The extension problem, then, is to determine all groups $G$ that makes the sequence $1 \to N \to G \to K \to 1$ exact for fixed $N$ and $K$. The extension problem lies at the heart of the classification of finite groups. To see why, we need a few notions from the theory of normal series:

Definition 8.6. A normal series of a group $G$ is a sequence of subgroups

$$G = G_0 \geq G_1 \geq \cdots \geq G_n = 1$$

such that $G_{k+1} \triangleleft G_k$ for all $0 \leq k \leq k-1$. The $k$th factor group of the above normal series is the quotient group $G_k/G_{k+1}$. The length of the above normal series is the number of nontrivial factor groups. The above normal series is said to be a composition series in case each $G_{k+1}$ is either a maximal proper normal subgroup of $G_k$ or $G_{k+1} = G_k$.

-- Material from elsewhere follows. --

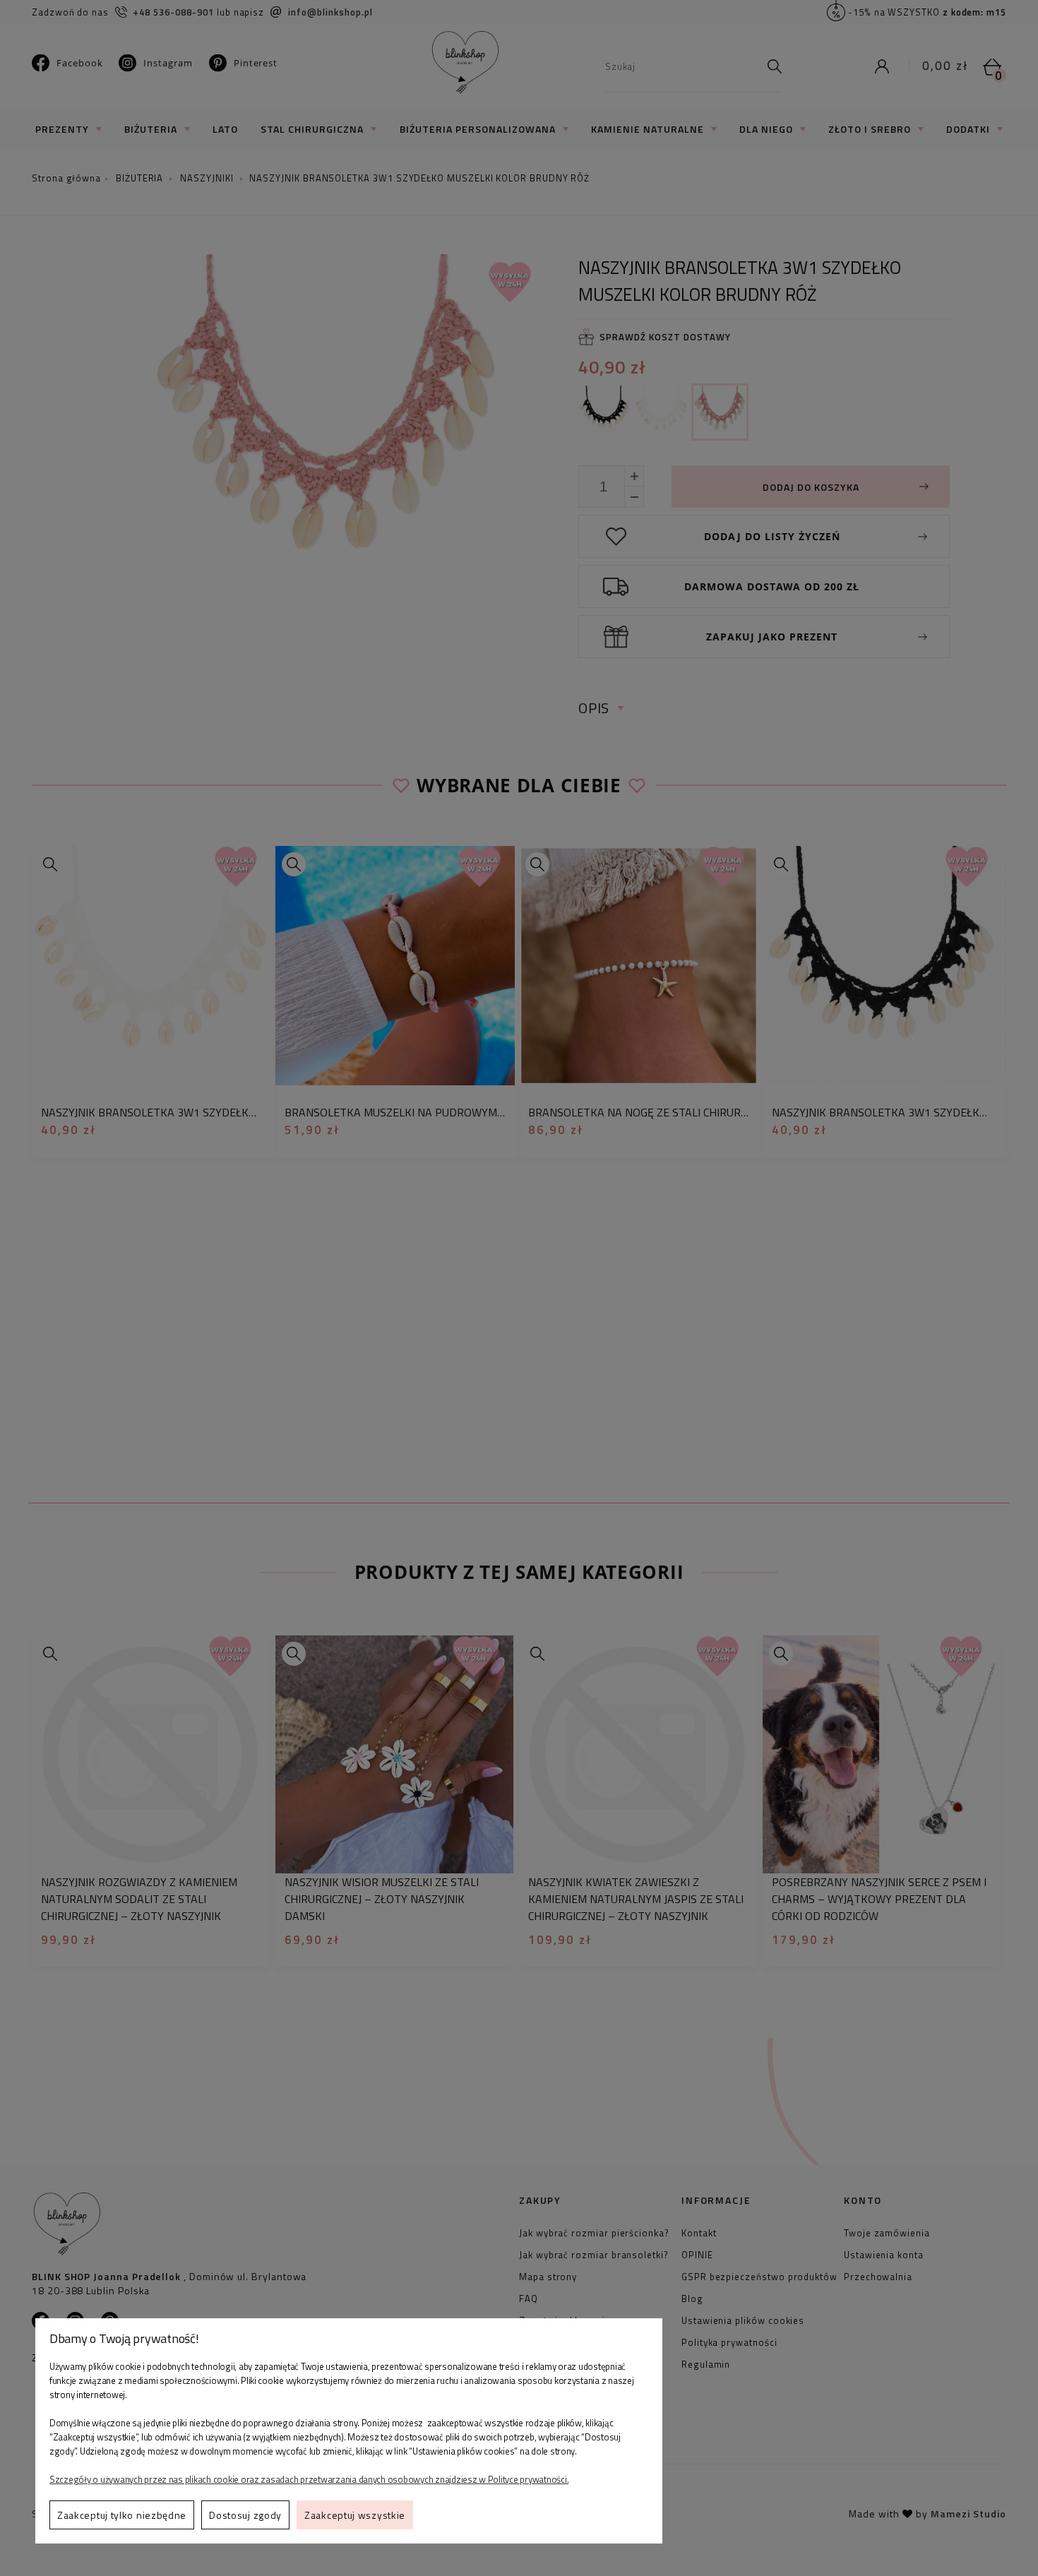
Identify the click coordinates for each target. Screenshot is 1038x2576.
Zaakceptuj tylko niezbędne (121, 2515)
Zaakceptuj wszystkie (354, 2515)
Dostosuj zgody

The Jordan–Hölder theorem states that each group has a unique composition series in a precise sense. Now, we take a composition series

$$G = G_0 \geq G_1 \geq \cdots \geq G_n = 1$$

of $G$ and let $F_k = G_k/G_{k-1}$ be the corresponding factor groups. Note that, at each stage, $G_k$ is an extension of $G_{k-1}$ by $F_k$. Moreover, we observe that each factor group is either simple or trivial. Therefore, an arbitrary finite group $G$ can be obtained by carrying out the “extending by a finite simple group” process finitely many times—and, by the Jordan–Hölder theorem, this procedure is uniquely determined by $G$.

In other words, we can complete the classification of finite groups by (1) classifying all finite simple groups and (2) solving the extension problem. (1) has been completed, after 60 years of hard work by many group theorists. (2) is still unsolved, as there is no known general theory of classifying all extensions of a given group: see the Wikipedia page on group extensions.

The unresolved state of the group extension problem indicates that there are, in general, many group extensions that fail to be semidirect products. The following exercise sheds light on this phenomenon:

Exercise 8.7. We say that a short exact sequence of groups

$$1 \to N \xrightarrow{f} G \xrightarrow{g} K \to 1$$

is left split if there exists a group homomorphism $G \xrightarrow{f'} N$ such that $f' \circ f = \operatorname{id}_N$. Similarly, the short exact sequence is said to be right split if there exists a group homomorphism $K \xrightarrow{g'} G$ such that $g \circ g' = \operatorname{id}_K$. Show that a group extension $G$ of $N$ by $K$ is a semidirect product of $N$ by $K$ if and only if the corresponding short exact sequence is right split. Show also that a group extension $G$ of $N$ by $K$ is a direct product of $N$ and $K$ if and only if the corresponding short exact sequence is left split. Conclude that left split implies right split.

See Chapter 7 of Rotman, An Introduction to the Theory of Groups for a more detailed survey of the group extension problem. The extension problem for abelian groups (and, in general, abelian categories) is also heavily studied. The proper context for this type of problem is homological algebra: see, for example, Weibel, An Introduction to Homological Algebra.